TEXTE PROPOSÉ:
**********

Selon l'actuelle loi fédérale sur le droit d'auteur, les ouvrages d'architecture peuvent, en principe, être protégés tout aussi bien que des œuvres de littérature ou de musique, pour autant que et dans la mesure où leurs plans et leur exécution apparaissent comme émanation d'une idée de l'esprit.
On entend par architecture l'art «... d'exécuter des bâtiments (en surface, en tant que tâches de l'architecture) fonctionnels et artistiquement «beaux». Un ouvrage d'architecture doit toujours être à la fois •artistique, peu importe que ce soit tantôt la qualité utilitaire, tantôt l'effet artistique contenant le goût qui prédomine»* (Arrêt du Tribunal fédéral suisse, RO 56 II 417).

**********

MATÉRIEL FOURNI:
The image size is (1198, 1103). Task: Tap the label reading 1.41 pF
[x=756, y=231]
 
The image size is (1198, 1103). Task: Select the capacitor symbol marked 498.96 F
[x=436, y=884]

**********

ÉNONCÉ DE L'EXERCICE 1: D'après le texte sur le droit d'auteur, de quelle décision provient la définition de l'architecture qui y est citée ?
ÉNONCÉ DE L'EXERCICE 2: Recopiez le passage du texte sur le droit d'auteur qui va de « Selon l'actuelle loi » jusqu'à « idée de l'esprit. », en substituant « dessins » à « plans ».

RÉPONSE ATTENDUE 1: Elle provient d'un arrêt du Tribunal fédéral suisse (RO 56 II 417).

RÉPONSE ATTENDUE 2:
Selon l'actuelle loi fédérale sur le droit d'auteur, les ouvrages d'architecture peuvent, en principe, être protégés tout aussi bien que des œuvres de littérature ou de musique, pour autant que et dans la mesure où leurs dessins et leur exécution apparaissent comme émanation d'une idée de l'esprit.